The pain of Vor der Passion and Pietà gives way to tender reconciliation when Maria meets the Risen Christ. Now, her destiny is fulfilled, so the three final songs form a sort of inner trilogy which rounds out the cycle. Some wonderful moments here, when Maria, alone, faces “O Ursprung namenloser Tränen-Bäche”. These vowels were sung with huge, open-hearted affirmation.
When Maria dies, Rilke describes her passing “wie ein Lavenderlkissen eine Weile da hineingeliegt,” (like a lavender pillow that leaves its scent even when it’s taken away). Hence the confident, bright key of the final song, Vom Tode Mariä III, and the adamant ostinato in the piano at the end. “Mann, knie ihn, und sie mir nachund sing!”. Maria’s body is dead but her soul triumphs.

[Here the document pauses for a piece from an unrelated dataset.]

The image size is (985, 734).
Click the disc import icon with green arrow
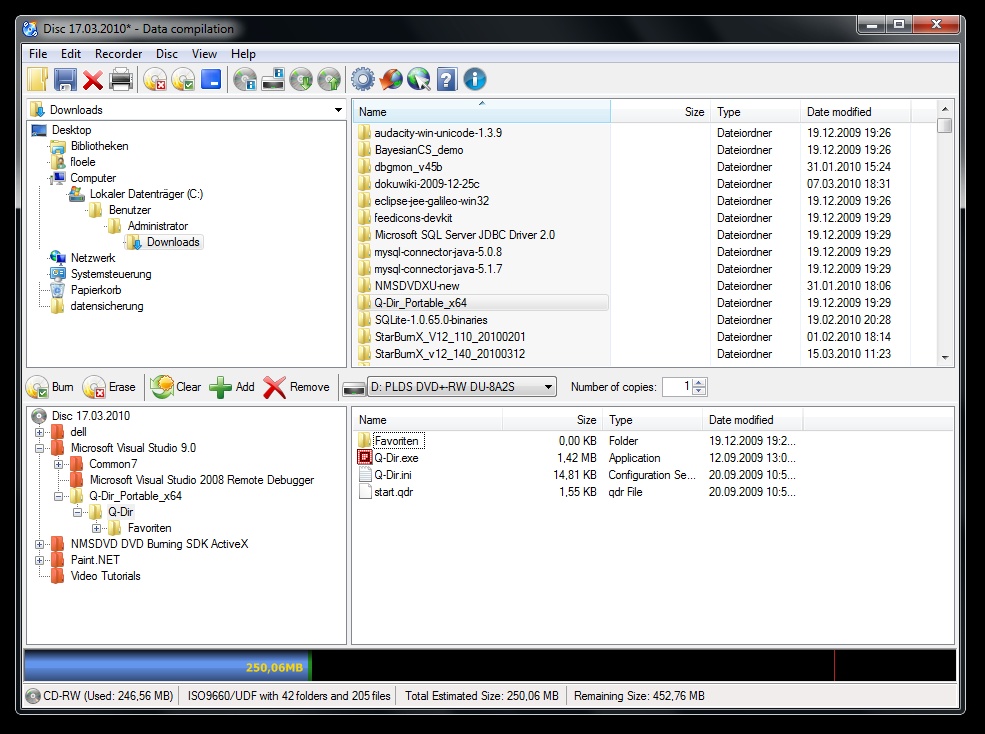pyautogui.click(x=302, y=79)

Because Das Marienleben isn’t famiiar, most of the Wigmore Hall audience had their noses buried in the text, rather than listening. But as my friend commented, “it’s not like we don’t know the story”. Isokoski’s German is excellent, and easy to follow although the way the words are set on the page in Wigmore Hall format, it wasn’t easy to find your place in the middle of lines if you’d been listening and needed to look back. Also it’s a long cycle, and some of the songs are six or seven minutes. It was a good idea to pause after the birth of Jesus, and to darken the hall between his death and resurrection, because it gave helpful structure, to the performance, which reflects the structure in the music. Nonetheless the audience wasn’t as attentive as they could have been, which quite spoiled the mood of hushed mystery. Performance is interactive, and Isokoski may have picked up on the lack of attention.

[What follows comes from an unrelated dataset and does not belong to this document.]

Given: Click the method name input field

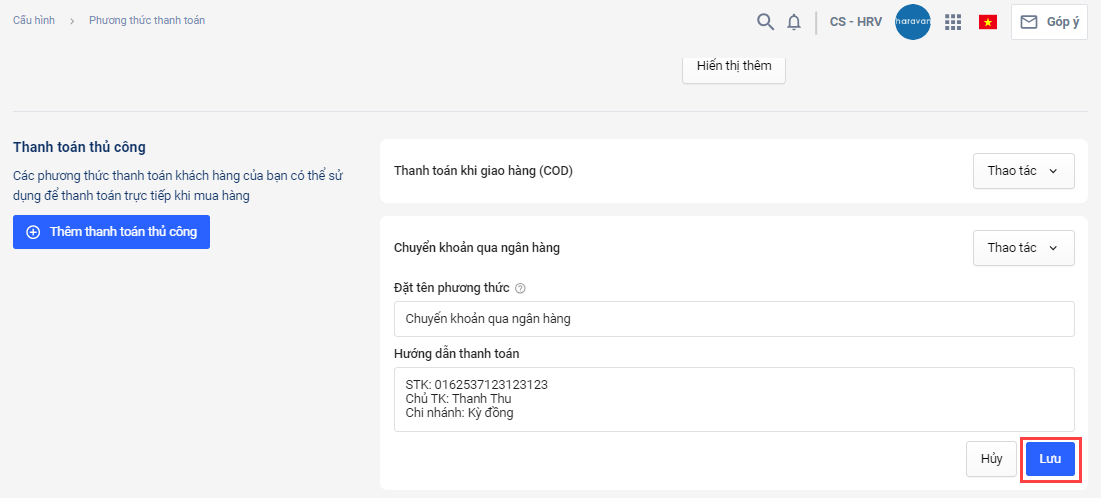Looking at the screenshot, I should coord(734,319).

Isokoski and Viitasalo have recorded Das Marienleben for Ondine Records. It’s magnificent, even better than the live recital, and will become the benchmark as it’s so far ahead of any competition. Unfortunately the translation used in the CD booklet was made in 1923, and is horribly mawkish. The translation used at the Wigmore Hall was by Richard Stokes, much more lucid and closer to Rilke’s style.